**YOUR INSTRUCTIONS**
Copy out every record exactly.

**DATA FOR REVIEW**
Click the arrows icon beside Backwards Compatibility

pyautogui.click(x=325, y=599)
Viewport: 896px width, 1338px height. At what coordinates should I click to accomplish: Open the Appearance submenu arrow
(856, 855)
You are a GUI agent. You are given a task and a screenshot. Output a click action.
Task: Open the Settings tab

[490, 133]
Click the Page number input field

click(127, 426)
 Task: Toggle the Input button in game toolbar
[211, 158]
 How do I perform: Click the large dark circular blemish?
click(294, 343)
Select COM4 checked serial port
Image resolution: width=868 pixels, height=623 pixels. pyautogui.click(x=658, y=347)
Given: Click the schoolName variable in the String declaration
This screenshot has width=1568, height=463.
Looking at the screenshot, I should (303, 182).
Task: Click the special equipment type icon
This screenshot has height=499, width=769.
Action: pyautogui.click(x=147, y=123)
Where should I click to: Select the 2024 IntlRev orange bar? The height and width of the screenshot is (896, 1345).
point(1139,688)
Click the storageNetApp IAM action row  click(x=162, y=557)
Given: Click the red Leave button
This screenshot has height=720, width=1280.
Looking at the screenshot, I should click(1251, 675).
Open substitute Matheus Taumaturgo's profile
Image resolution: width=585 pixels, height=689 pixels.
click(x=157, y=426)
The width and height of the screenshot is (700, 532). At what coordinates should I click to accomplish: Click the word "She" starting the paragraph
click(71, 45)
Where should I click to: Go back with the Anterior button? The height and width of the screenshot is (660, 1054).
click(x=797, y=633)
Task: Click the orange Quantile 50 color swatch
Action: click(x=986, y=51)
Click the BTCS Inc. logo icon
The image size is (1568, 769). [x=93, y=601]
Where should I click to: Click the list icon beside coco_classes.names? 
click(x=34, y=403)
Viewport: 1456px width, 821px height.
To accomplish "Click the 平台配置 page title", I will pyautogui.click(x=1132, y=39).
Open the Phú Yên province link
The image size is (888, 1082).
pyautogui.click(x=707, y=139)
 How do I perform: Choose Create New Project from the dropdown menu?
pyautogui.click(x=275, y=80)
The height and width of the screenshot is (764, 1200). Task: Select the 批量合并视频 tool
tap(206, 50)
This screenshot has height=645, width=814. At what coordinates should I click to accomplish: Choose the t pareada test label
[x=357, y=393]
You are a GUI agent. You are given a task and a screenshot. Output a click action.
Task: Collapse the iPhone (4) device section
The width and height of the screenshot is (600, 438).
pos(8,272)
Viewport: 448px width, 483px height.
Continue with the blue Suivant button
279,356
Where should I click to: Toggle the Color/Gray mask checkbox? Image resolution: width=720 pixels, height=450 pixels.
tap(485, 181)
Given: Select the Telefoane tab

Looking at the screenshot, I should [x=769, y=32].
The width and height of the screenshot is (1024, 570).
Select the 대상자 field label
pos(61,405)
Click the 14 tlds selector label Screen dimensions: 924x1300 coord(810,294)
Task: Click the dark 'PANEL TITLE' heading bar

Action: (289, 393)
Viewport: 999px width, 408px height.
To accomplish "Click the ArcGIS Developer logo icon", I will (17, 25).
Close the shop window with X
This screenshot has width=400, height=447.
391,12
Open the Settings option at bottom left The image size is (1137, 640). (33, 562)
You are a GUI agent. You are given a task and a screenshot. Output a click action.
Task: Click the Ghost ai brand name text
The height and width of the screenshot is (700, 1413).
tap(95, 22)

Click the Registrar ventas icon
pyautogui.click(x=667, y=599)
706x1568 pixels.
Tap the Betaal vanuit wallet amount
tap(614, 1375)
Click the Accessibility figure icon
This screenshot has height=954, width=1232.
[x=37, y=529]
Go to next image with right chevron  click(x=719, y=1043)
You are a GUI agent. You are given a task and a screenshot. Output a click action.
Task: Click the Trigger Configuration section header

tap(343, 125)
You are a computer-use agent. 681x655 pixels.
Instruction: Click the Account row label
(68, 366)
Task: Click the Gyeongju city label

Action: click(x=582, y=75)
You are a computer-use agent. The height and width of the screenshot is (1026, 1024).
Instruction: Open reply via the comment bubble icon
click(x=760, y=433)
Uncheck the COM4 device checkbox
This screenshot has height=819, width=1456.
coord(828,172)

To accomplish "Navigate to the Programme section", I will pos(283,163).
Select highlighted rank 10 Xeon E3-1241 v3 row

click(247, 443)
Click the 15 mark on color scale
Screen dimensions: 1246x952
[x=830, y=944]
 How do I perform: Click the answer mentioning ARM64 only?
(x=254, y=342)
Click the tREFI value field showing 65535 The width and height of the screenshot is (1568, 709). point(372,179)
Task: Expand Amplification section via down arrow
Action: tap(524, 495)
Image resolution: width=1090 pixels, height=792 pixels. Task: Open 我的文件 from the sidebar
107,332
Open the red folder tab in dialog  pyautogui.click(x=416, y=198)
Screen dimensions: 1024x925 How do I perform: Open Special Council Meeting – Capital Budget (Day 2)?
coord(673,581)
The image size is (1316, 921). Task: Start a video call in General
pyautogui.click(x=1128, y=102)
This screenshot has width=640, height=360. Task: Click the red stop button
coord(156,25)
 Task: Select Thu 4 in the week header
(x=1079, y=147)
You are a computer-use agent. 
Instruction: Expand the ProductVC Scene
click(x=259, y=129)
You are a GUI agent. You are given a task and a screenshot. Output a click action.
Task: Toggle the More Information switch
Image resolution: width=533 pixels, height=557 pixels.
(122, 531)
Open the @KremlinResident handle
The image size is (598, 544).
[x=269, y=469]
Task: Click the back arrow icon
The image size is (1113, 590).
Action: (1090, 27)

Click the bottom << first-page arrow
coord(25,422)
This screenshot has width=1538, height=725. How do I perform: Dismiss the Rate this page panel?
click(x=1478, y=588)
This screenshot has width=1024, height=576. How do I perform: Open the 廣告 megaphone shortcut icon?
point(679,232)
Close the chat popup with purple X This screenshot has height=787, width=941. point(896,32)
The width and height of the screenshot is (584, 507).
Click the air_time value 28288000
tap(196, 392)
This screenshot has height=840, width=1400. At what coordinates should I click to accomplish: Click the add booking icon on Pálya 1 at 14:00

**ANSWER FOR THE TASK**
Click the arrows icon beside Backwards Compatibility

pyautogui.click(x=325, y=599)
Viewport: 896px width, 1338px height. At what coordinates should I click to accomplish: Open the Appearance submenu arrow
(856, 855)
You are a GUI agent. You are given a task and a screenshot. Output a click action.
Task: Open the Settings tab

[490, 133]
Click the Page number input field

click(127, 426)
 Task: Toggle the Input button in game toolbar
[211, 158]
 How do I perform: Click the large dark circular blemish?
click(294, 343)
Select COM4 checked serial port
Image resolution: width=868 pixels, height=623 pixels. pyautogui.click(x=658, y=347)
Given: Click the schoolName variable in the String declaration
This screenshot has width=1568, height=463.
Looking at the screenshot, I should (303, 182).
Task: Click the special equipment type icon
This screenshot has height=499, width=769.
Action: pyautogui.click(x=147, y=123)
Where should I click to: Select the 2024 IntlRev orange bar? The height and width of the screenshot is (896, 1345).
point(1139,688)
Click the storageNetApp IAM action row  click(x=162, y=557)
Given: Click the red Leave button
This screenshot has height=720, width=1280.
Looking at the screenshot, I should click(1251, 675).
Open substitute Matheus Taumaturgo's profile
Image resolution: width=585 pixels, height=689 pixels.
click(x=157, y=426)
The width and height of the screenshot is (700, 532). At what coordinates should I click to accomplish: Click the word "She" starting the paragraph
click(71, 45)
Where should I click to: Go back with the Anterior button? The height and width of the screenshot is (660, 1054).
click(x=797, y=633)
Task: Click the orange Quantile 50 color swatch
Action: click(x=986, y=51)
Click the BTCS Inc. logo icon
The image size is (1568, 769). [x=93, y=601]
Where should I click to: Click the list icon beside coco_classes.names? 
click(x=34, y=403)
Viewport: 1456px width, 821px height.
To accomplish "Click the 平台配置 page title", I will pyautogui.click(x=1132, y=39).
Open the Phú Yên province link
The image size is (888, 1082).
pyautogui.click(x=707, y=139)
 How do I perform: Choose Create New Project from the dropdown menu?
pyautogui.click(x=275, y=80)
The height and width of the screenshot is (764, 1200). Task: Select the 批量合并视频 tool
tap(206, 50)
This screenshot has height=645, width=814. At what coordinates should I click to accomplish: Choose the t pareada test label
[x=357, y=393]
You are a GUI agent. You are given a task and a screenshot. Output a click action.
Task: Collapse the iPhone (4) device section
The width and height of the screenshot is (600, 438).
pos(8,272)
Viewport: 448px width, 483px height.
Continue with the blue Suivant button
279,356
Where should I click to: Toggle the Color/Gray mask checkbox? Image resolution: width=720 pixels, height=450 pixels.
tap(485, 181)
Given: Select the Telefoane tab

Looking at the screenshot, I should [x=769, y=32].
The width and height of the screenshot is (1024, 570).
Select the 대상자 field label
pos(61,405)
Click the 14 tlds selector label Screen dimensions: 924x1300 coord(810,294)
Task: Click the dark 'PANEL TITLE' heading bar

Action: (289, 393)
Viewport: 999px width, 408px height.
To accomplish "Click the ArcGIS Developer logo icon", I will (17, 25).
Close the shop window with X
This screenshot has width=400, height=447.
391,12
Open the Settings option at bottom left The image size is (1137, 640). (33, 562)
You are a GUI agent. You are given a task and a screenshot. Output a click action.
Task: Click the Ghost ai brand name text
The height and width of the screenshot is (700, 1413).
tap(95, 22)

Click the Registrar ventas icon
pyautogui.click(x=667, y=599)
706x1568 pixels.
Tap the Betaal vanuit wallet amount
tap(614, 1375)
Click the Accessibility figure icon
This screenshot has height=954, width=1232.
[x=37, y=529]
Go to next image with right chevron  click(x=719, y=1043)
You are a GUI agent. You are given a task and a screenshot. Output a click action.
Task: Click the Trigger Configuration section header

tap(343, 125)
You are a computer-use agent. 681x655 pixels.
Instruction: Click the Account row label
(68, 366)
Task: Click the Gyeongju city label

Action: click(x=582, y=75)
You are a computer-use agent. The height and width of the screenshot is (1026, 1024).
Instruction: Open reply via the comment bubble icon
click(x=760, y=433)
Uncheck the COM4 device checkbox
This screenshot has height=819, width=1456.
coord(828,172)

To accomplish "Navigate to the Programme section", I will pos(283,163).
Select highlighted rank 10 Xeon E3-1241 v3 row

click(247, 443)
Click the 15 mark on color scale
Screen dimensions: 1246x952
[x=830, y=944]
 How do I perform: Click the answer mentioning ARM64 only?
(x=254, y=342)
Click the tREFI value field showing 65535 The width and height of the screenshot is (1568, 709). point(372,179)
Task: Expand Amplification section via down arrow
Action: tap(524, 495)
Image resolution: width=1090 pixels, height=792 pixels. Task: Open 我的文件 from the sidebar
107,332
Open the red folder tab in dialog  pyautogui.click(x=416, y=198)
Screen dimensions: 1024x925 How do I perform: Open Special Council Meeting – Capital Budget (Day 2)?
coord(673,581)
The image size is (1316, 921). Task: Start a video call in General
pyautogui.click(x=1128, y=102)
This screenshot has width=640, height=360. Task: Click the red stop button
coord(156,25)
 Task: Select Thu 4 in the week header
(x=1079, y=147)
You are a computer-use agent. 
Instruction: Expand the ProductVC Scene
click(x=259, y=129)
You are a GUI agent. You are given a task and a screenshot. Output a click action.
Task: Toggle the More Information switch
Image resolution: width=533 pixels, height=557 pixels.
(122, 531)
Open the @KremlinResident handle
The image size is (598, 544).
[x=269, y=469]
Task: Click the back arrow icon
The image size is (1113, 590).
Action: (1090, 27)

Click the bottom << first-page arrow
coord(25,422)
This screenshot has width=1538, height=725. How do I perform: Dismiss the Rate this page panel?
click(x=1478, y=588)
This screenshot has width=1024, height=576. How do I perform: Open the 廣告 megaphone shortcut icon?
point(679,232)
Close the chat popup with purple X This screenshot has height=787, width=941. point(896,32)
The width and height of the screenshot is (584, 507).
Click the air_time value 28288000
tap(196, 392)
This screenshot has height=840, width=1400. At what coordinates should I click to accomplish: Click the add booking icon on Pálya 1 at 14:00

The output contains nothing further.